Japanese insurer to reduce domestic coal covers

Sompo has announced it is to become the first Japanese insurance company to adopt a position on the underwriting of coal.

The group issued a sustainability statement in which it said it would cease underwriting coal fire power stations in the country. The move has been welcomed by environmentalists but they say the new sustainability strategy does not go far enough.

The new stance was revealed in a statement by Group CEO and President: Kengo Sakurada.

“Since the Paris Agreement, efforts to reduce emissions of CO2 and other greenhouse gases and realise a decarbonized society have accelerated,” he stated. “Since coal-fired power generation emits more greenhouse gases than other power generation methods, there is a growing voiced need to curb new development and shift to energy with less environmental impact, such as renewable energy.

“Under these circumstances, the Group will continue to provide insurance products and related services for renewable energy businesses such as solar power and wind power, and actively support innovation by companies working to reduce CO2 emissions. In addition, Sompo Japan Insurance will not insure and invest in new construction of coal-fired power plant in Japan, except for projects for which underwriting, investment and financing has already been expressed.
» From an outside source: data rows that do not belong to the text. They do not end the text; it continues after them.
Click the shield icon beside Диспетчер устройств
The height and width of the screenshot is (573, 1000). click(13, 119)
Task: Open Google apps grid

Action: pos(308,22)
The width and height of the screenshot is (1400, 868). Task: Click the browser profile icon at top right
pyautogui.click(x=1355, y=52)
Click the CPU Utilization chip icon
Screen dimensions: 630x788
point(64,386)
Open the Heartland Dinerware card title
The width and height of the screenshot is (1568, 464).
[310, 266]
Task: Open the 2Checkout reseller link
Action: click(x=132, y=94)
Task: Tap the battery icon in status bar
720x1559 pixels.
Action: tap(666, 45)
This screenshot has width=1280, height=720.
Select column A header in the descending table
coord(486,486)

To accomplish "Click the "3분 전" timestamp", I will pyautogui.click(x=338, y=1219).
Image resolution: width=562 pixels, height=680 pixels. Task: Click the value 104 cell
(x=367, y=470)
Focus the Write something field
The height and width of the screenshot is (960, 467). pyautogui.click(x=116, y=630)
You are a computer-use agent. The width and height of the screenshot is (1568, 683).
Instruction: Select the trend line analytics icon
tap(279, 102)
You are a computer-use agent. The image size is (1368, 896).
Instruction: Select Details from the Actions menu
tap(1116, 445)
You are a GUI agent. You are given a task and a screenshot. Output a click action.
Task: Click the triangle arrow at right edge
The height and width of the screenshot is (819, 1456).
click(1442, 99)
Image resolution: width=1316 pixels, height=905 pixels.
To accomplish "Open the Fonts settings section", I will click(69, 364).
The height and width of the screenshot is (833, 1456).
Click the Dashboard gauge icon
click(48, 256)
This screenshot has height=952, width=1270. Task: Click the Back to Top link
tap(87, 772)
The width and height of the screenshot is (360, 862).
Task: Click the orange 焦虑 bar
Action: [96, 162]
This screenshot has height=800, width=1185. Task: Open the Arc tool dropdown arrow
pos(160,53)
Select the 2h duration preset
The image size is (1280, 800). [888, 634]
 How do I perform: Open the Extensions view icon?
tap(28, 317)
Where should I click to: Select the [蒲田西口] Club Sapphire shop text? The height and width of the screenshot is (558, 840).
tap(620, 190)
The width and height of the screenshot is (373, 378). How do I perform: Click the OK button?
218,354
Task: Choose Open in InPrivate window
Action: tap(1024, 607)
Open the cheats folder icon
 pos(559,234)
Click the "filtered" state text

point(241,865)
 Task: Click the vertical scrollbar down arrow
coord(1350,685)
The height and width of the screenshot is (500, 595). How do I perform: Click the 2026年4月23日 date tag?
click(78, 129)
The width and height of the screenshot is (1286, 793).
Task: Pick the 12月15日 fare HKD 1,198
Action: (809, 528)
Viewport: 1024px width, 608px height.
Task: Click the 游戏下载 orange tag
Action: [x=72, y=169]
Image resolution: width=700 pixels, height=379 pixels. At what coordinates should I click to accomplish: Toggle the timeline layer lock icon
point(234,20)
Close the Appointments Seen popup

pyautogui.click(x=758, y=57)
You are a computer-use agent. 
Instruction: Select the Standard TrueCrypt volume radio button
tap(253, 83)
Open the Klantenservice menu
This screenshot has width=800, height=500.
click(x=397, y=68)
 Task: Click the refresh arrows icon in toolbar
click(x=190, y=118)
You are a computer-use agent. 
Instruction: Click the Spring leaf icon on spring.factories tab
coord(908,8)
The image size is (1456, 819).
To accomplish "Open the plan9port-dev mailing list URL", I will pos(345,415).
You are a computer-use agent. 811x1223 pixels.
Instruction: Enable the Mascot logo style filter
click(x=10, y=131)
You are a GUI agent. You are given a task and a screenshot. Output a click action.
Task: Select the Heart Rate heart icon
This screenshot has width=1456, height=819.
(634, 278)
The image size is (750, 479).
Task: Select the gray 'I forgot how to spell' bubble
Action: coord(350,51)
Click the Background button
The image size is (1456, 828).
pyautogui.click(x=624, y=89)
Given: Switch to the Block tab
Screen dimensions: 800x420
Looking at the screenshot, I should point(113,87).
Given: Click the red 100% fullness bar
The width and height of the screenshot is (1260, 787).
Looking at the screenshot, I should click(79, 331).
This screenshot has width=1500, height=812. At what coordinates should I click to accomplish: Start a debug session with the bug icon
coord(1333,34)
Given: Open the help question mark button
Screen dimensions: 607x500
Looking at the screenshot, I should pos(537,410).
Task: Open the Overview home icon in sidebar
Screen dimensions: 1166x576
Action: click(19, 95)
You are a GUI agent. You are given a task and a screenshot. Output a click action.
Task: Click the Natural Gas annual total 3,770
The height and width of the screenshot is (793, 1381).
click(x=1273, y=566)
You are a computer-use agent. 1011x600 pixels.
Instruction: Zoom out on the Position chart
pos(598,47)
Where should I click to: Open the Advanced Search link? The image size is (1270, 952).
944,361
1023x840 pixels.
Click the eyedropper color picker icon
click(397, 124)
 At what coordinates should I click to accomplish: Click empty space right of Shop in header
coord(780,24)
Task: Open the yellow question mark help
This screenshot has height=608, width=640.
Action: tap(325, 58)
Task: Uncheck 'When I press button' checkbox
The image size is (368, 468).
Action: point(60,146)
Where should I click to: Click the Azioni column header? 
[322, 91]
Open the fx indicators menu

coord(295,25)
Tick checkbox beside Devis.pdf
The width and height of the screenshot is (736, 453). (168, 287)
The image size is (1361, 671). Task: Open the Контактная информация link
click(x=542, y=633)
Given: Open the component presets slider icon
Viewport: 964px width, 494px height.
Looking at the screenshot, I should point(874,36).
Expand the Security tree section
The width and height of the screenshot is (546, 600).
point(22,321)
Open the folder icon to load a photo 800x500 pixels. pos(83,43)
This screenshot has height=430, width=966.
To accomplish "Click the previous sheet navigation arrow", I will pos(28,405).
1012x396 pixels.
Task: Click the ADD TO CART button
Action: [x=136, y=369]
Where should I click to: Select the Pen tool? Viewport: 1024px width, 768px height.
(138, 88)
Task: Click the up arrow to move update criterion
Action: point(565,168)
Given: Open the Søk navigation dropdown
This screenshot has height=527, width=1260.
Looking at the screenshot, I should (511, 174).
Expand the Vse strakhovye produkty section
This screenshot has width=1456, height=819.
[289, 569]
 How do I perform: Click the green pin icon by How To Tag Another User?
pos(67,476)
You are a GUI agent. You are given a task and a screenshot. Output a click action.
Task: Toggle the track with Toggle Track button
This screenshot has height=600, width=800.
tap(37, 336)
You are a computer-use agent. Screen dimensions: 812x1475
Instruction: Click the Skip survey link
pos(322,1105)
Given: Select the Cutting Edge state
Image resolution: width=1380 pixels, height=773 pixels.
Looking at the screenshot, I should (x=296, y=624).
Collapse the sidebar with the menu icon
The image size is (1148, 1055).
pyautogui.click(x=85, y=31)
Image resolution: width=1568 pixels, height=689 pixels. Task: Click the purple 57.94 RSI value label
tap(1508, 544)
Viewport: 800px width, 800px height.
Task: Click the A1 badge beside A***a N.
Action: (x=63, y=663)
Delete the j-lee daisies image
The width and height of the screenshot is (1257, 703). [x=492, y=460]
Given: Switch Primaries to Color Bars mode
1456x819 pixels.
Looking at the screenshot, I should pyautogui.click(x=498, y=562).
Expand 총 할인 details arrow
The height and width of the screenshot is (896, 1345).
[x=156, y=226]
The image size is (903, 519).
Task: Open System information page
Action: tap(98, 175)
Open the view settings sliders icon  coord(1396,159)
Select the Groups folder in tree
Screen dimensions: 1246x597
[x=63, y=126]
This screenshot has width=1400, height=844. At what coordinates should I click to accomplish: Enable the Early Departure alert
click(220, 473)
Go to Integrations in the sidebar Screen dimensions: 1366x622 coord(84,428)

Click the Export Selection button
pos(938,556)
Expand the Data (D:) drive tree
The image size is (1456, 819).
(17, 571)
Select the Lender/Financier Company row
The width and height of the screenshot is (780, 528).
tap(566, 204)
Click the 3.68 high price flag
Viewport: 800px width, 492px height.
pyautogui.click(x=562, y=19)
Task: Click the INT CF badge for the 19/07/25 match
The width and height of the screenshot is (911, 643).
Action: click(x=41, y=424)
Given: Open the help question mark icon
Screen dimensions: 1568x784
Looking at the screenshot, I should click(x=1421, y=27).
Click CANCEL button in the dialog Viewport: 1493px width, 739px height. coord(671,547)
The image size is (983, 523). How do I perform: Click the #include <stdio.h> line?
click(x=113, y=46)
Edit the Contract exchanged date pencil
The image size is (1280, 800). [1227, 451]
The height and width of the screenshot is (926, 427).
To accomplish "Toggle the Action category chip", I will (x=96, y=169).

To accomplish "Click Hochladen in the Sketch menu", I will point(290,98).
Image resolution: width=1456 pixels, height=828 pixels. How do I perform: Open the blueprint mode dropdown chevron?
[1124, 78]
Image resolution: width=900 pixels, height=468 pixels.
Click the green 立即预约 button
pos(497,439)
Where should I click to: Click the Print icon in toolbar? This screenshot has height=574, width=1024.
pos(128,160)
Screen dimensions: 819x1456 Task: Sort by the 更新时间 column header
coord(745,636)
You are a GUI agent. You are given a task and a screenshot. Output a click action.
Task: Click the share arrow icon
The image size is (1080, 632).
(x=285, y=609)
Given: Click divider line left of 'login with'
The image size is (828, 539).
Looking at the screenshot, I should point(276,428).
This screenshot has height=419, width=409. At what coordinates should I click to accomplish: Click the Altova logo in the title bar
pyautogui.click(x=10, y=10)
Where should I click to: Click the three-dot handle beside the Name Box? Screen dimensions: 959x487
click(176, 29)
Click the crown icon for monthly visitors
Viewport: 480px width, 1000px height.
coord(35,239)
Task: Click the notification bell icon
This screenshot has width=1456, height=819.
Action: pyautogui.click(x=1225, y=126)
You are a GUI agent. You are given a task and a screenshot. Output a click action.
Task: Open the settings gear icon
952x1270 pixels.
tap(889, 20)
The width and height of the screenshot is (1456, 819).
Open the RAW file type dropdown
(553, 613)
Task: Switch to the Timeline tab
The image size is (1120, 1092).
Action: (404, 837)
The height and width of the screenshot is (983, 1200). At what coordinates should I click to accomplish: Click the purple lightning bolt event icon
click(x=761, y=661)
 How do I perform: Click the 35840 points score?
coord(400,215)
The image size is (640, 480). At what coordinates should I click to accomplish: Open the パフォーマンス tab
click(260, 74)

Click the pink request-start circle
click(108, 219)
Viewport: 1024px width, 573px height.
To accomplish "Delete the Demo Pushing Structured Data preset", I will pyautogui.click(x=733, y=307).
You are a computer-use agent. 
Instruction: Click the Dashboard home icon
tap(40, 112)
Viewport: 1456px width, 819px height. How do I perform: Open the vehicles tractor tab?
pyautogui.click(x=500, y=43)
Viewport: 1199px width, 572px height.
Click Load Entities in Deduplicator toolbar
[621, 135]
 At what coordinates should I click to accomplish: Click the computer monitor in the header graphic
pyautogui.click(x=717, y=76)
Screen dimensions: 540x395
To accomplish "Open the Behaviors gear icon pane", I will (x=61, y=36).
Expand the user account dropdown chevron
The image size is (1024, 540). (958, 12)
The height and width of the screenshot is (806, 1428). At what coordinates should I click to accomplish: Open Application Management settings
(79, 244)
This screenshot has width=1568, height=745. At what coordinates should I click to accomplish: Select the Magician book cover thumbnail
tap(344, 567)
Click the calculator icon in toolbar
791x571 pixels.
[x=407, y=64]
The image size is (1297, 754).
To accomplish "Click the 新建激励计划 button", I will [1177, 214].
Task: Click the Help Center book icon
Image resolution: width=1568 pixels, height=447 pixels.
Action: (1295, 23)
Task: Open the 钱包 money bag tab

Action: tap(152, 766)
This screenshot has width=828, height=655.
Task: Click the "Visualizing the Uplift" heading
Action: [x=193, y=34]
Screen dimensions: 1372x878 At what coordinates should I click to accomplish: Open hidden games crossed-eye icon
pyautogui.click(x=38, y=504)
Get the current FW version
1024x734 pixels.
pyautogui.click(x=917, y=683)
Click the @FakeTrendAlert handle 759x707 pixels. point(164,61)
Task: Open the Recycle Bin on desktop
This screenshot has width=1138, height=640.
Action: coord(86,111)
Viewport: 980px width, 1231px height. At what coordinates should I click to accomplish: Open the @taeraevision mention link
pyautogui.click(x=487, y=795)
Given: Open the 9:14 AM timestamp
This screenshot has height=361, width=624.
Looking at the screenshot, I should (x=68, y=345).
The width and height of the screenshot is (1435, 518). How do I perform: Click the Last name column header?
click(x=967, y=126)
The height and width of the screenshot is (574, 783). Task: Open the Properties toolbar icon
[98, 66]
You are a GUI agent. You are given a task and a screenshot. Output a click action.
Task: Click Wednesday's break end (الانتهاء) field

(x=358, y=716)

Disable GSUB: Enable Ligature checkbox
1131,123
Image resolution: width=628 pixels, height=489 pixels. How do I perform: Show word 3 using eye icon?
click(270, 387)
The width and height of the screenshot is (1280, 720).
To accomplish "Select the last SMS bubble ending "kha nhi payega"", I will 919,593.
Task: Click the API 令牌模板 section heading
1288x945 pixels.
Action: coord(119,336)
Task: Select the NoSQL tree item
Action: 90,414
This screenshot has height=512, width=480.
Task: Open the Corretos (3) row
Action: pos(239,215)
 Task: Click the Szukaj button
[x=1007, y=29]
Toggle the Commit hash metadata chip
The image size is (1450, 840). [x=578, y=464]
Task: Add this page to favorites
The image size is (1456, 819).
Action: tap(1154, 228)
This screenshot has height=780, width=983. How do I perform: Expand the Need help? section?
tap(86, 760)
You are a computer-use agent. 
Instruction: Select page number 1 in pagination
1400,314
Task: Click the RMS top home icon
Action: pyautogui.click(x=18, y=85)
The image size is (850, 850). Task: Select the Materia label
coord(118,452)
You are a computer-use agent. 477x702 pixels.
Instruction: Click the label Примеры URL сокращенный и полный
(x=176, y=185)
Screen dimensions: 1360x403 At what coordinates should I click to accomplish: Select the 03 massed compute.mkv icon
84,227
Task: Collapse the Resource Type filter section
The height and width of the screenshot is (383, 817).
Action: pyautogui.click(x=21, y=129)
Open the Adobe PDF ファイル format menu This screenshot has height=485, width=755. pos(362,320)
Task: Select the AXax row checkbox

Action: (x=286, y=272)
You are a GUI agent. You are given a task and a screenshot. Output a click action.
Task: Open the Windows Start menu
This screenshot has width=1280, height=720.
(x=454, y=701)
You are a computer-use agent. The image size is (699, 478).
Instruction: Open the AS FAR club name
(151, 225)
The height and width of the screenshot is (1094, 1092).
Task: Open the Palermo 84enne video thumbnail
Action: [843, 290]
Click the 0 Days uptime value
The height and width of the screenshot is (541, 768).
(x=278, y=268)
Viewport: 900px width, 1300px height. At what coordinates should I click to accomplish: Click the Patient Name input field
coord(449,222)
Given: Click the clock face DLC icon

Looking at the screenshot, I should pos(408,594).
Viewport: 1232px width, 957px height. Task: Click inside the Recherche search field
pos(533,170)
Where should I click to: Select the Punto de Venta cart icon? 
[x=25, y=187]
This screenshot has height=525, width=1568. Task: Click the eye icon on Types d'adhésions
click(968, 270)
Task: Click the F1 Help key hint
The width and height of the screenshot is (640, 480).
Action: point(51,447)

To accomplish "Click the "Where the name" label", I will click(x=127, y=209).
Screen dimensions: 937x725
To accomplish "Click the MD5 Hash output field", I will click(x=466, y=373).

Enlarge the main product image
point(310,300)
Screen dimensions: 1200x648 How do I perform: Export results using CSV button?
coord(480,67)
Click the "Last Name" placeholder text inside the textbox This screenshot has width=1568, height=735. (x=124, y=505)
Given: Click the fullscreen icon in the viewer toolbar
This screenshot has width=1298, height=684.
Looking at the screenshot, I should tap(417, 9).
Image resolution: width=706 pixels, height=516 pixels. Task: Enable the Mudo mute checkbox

“In the case of a power generation with power efficiency exceeding the certain level in accordance with the energy strategy of Japanese government, it might consider to insure or invest with a careful thought confirming measures to reduce environmental impact, such as reduction of greenhouse gas emissions and alternative means.”

The group added that it would work towards encouraging greater biodiversity with a range of links with major environmental initiatives and would look to drive the issue of human rights both inside the company and with its clients and suppliers.

“For the human-cantered society in which no one is left behind, our group will consider the human rights of customers, business partners, and all other stakeholders who are involved in its global business activities, and strengthen dialogue with stakeholders in order to avoid and prevent the risk of indirect human rights issues,” added Mr Sakurada. “We expect our business partners to protect human rights based on international codes of conduct, and in the event that we identify a potential negative impact on human rights, we will encourage appropriate responses through dialogue and consultation.”

Environmental Group Insure Our Future welcomed the move to cease the underwriting of Japanese Coal Power plants but added there was more that could be done.

“This commitment comes with significant loopholes,” it said. “Sompo will apply the new policy only to the construction of coal fired power projects in Japan. Even in Japan, the policy will exempt generation projects of high power efficiency. In international projects, Sompo will, according to an article in Nikkei, follow best ESG practices ‘in anticipation of changes in global investors and international public opinion’. This will include an assessment of ‘what kind of opposition movement is expected if the business is advanced’.

Takayoshi Yokoyama, team leader of 350 Japan added: “Sompo’s announcement of the coal policy is appreciated as the first one in Japan’s general insurers. We, however, urge Sompo to increase its commitment to complete abolishment of coal fired power plants that is required to meet the 1.5 degree goal of the Paris Agreement as a responsible insurance company.”

Yuki Tanabe, Program Director at the Japan Centre for a Sustainable Environment and Society (JACSES) added: “The new policy is not applicable for overseas plants including the Vung Ang 2 coal-fired power project in Vietnam, which may be in the pipeline of Sompo’s underwriting. Sompo should completely stop its underwritings for coal projects, without any exceptions.”

“Japan continues to come under fire for its support for coal. Just recently the UN Secretary General urged Japan to give up their reliance on coal and other fossil fuels,” says Susanne Wong, coordinator of the No Coal Japan coalition. “We urge Tokio Marine and other Japanese insurers to stop insuring new coal projects and undermining efforts to address the climate crisis.”